It can be observed that increasing the number of hubs initially protects the network from targeted hubs but then leads to an increased vulnerability once the scale of the attack passes a certain threshold (in Figure 11, this threshold is 10 nodes) whereas for random attacks no such threshold is apparent. Large-scale targeted attacks will tend to remove complete hubs. In the simulated network, the increased frequency of hubs also increases the frequency of removal of interconnections between hubs in target attacks, which might explain the phenomenon observed here as the removal of these ‘arteries’ proves catastrophic. But in random attacks the chances of disrupting an artery are diminished and the added communicability provided by a plethora of hubs proves beneficial to robustness. Such contradictory behaviour highlights the need for balance in the design.

In technical systems, hubs may be designed with spatial separation from each other because the designer aims to avoid a single disruption affecting more than one hub simultaneously. In the case of an extended disruption of the system that can damage more than one hub, the robustness decreases significantly. The findings suggest that the number of hubs should be carefully considered, given the expected operational environment of the system: many hubs could be detrimental to robustness, and so the spatial separation of hubs in terms of the physical design is fundamental. However, addressing only the spatial location of hubs does not resolve the problem, as an intelligent attacker may be aware of the location of hubs and intentionally disrupt them simultaneously. Technical system architectures have specific structures, where the increased number of hubs suggests increased redundancy and improved robustness. In network science, the number of hubs is considered to be a point of vulnerability in scale-free networks (Albert et al. Reference Albert, Jeong and Barabási2000). However, in the simulated networks small in size (40–80 nodes) and with a limited number of hubs, the vulnerabilities introduced by hubs are more considerable only if an extensive targeted attack occurs in the system, rather than an attack of a smaller magnitude.
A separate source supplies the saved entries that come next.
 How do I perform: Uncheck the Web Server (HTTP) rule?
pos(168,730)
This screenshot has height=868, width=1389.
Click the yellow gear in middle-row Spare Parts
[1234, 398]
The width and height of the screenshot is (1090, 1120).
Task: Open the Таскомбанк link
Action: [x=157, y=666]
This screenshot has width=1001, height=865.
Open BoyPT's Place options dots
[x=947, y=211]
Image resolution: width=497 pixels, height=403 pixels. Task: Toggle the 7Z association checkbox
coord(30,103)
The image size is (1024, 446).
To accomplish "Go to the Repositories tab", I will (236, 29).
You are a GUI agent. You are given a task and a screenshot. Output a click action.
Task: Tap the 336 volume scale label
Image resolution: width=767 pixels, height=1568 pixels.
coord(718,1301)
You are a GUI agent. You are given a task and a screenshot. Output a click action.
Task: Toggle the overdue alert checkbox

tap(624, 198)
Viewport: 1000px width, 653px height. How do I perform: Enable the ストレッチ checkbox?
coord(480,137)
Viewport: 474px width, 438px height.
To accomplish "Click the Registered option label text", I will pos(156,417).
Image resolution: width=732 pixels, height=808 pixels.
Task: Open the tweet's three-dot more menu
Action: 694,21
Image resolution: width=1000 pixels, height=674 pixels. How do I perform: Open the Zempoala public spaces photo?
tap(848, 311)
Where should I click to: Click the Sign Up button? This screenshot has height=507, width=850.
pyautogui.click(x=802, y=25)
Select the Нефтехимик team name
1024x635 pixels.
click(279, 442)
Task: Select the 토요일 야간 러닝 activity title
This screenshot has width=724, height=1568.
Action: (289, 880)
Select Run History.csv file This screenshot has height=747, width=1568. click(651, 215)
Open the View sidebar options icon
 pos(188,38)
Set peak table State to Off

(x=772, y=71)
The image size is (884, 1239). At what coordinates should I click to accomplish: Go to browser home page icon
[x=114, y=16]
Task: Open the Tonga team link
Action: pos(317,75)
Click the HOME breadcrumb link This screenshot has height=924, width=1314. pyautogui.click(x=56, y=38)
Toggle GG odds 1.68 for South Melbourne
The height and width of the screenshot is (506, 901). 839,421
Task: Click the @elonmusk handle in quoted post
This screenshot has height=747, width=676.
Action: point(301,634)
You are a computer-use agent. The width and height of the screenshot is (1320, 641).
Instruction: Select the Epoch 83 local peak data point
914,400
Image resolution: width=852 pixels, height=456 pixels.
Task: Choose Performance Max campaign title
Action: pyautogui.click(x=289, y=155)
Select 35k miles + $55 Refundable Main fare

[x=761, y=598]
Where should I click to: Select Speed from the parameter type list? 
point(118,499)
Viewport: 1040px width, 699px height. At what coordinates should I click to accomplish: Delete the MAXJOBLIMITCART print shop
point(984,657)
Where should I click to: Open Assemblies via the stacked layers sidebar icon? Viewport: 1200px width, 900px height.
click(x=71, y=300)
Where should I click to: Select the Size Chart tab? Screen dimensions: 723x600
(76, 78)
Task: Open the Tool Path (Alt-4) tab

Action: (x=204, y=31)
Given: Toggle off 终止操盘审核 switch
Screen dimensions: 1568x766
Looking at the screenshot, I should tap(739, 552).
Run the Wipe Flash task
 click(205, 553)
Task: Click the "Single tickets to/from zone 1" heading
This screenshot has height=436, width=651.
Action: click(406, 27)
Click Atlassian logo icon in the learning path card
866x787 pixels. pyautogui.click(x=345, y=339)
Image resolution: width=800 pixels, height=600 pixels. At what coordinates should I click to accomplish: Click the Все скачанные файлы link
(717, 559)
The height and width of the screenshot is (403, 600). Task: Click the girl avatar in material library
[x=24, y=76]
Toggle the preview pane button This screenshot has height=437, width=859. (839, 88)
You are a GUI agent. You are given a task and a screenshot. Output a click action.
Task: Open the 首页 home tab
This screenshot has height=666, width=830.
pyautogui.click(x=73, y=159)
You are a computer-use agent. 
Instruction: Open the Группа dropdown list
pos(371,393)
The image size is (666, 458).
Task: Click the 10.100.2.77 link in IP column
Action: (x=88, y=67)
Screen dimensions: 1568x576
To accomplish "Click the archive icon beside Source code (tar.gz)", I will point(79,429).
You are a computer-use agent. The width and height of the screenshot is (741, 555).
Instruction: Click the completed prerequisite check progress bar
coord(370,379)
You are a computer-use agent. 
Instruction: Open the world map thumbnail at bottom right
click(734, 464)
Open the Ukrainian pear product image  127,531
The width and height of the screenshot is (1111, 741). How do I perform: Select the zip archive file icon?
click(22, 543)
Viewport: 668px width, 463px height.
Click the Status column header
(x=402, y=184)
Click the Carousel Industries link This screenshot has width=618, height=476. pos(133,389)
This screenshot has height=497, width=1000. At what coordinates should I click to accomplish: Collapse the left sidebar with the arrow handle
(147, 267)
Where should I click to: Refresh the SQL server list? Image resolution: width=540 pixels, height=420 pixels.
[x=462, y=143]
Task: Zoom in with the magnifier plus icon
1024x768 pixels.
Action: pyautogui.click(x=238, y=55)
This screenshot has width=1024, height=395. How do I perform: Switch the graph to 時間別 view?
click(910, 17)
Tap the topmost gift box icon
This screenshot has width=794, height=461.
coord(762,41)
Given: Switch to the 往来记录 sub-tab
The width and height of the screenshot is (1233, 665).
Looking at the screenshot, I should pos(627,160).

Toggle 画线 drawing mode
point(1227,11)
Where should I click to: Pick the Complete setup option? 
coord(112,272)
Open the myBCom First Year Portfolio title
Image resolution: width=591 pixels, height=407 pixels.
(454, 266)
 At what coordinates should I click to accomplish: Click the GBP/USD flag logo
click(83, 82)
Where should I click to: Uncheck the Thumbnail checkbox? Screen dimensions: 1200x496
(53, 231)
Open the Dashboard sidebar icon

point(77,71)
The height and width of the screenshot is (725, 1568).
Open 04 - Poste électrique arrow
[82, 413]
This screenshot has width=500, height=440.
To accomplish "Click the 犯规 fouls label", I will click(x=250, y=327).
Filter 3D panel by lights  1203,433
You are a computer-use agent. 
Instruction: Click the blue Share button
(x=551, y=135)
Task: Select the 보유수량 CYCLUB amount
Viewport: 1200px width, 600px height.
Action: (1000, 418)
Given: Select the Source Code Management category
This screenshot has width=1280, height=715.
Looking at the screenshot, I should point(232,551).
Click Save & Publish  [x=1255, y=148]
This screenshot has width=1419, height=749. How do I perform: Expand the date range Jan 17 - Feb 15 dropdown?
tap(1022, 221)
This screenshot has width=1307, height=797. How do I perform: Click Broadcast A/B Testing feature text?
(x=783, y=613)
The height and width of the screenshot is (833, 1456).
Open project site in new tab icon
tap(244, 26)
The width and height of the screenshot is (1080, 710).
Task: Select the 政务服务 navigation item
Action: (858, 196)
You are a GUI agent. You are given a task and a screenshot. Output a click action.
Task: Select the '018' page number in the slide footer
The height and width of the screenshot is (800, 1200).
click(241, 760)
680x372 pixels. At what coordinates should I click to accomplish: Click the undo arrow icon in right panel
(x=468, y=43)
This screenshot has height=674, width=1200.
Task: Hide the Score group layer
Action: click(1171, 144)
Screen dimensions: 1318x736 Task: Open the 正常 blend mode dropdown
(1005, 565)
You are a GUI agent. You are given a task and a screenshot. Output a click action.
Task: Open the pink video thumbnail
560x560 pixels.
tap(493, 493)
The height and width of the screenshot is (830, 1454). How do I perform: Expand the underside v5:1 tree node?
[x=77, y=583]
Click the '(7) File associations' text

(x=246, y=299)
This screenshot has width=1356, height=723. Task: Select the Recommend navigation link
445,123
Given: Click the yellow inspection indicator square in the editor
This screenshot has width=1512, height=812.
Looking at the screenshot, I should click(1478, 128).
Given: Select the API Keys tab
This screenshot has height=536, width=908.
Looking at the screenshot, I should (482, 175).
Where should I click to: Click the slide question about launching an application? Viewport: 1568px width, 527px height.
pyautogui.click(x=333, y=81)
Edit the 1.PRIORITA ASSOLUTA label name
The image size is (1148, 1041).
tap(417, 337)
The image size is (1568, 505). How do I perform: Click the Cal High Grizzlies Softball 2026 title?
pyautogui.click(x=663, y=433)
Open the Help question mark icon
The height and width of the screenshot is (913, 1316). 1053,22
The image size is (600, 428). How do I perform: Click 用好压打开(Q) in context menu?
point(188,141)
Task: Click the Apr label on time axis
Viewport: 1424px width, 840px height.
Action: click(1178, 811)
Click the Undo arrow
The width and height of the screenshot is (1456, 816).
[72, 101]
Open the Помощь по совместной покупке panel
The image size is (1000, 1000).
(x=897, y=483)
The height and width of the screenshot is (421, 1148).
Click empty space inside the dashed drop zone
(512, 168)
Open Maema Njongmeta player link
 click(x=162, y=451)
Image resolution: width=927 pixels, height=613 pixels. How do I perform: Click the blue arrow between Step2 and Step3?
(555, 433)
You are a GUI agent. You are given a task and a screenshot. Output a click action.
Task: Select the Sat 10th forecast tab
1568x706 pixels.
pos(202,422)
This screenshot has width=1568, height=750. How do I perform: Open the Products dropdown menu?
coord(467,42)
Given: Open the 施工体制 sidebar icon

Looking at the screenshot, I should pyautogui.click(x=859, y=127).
Sosa et al. (Reference Sosa, Mihm and Browning2011) argued that ‘the presence of hubs has a significant effect on system quality (measured by the number of defects in the system)’ and concluded that there is an ‘optimal presence of hubs which minimize the number of defects in the system’. Their work is different from the experiments presented herein, as the focus of their study is on quality. However, our results provide further evidence that there is an optimal number of hubs in the design of technical systems. The redundant hubs are the ones that are readily available to take over the functionality in the case of a targeted attack on a hub, as they are designed to avoid such targeted attack effects. However, determining the correct number of hubs in a technical system is not a straightforward task and requires a careful investigation and consideration of the expected operational environment in which a system is designed to survive.

Keeping the number of hubs in the simulated cyclical network small gives a higher level of modularity than when there are a larger number of hubs. Since there is a constant level of interconnections between hubs in the generator, their number will increase as the number of hubs increases. The higher interconnectivity reduces the ability to divide the network pattern into modules, and hence reduces the modularity.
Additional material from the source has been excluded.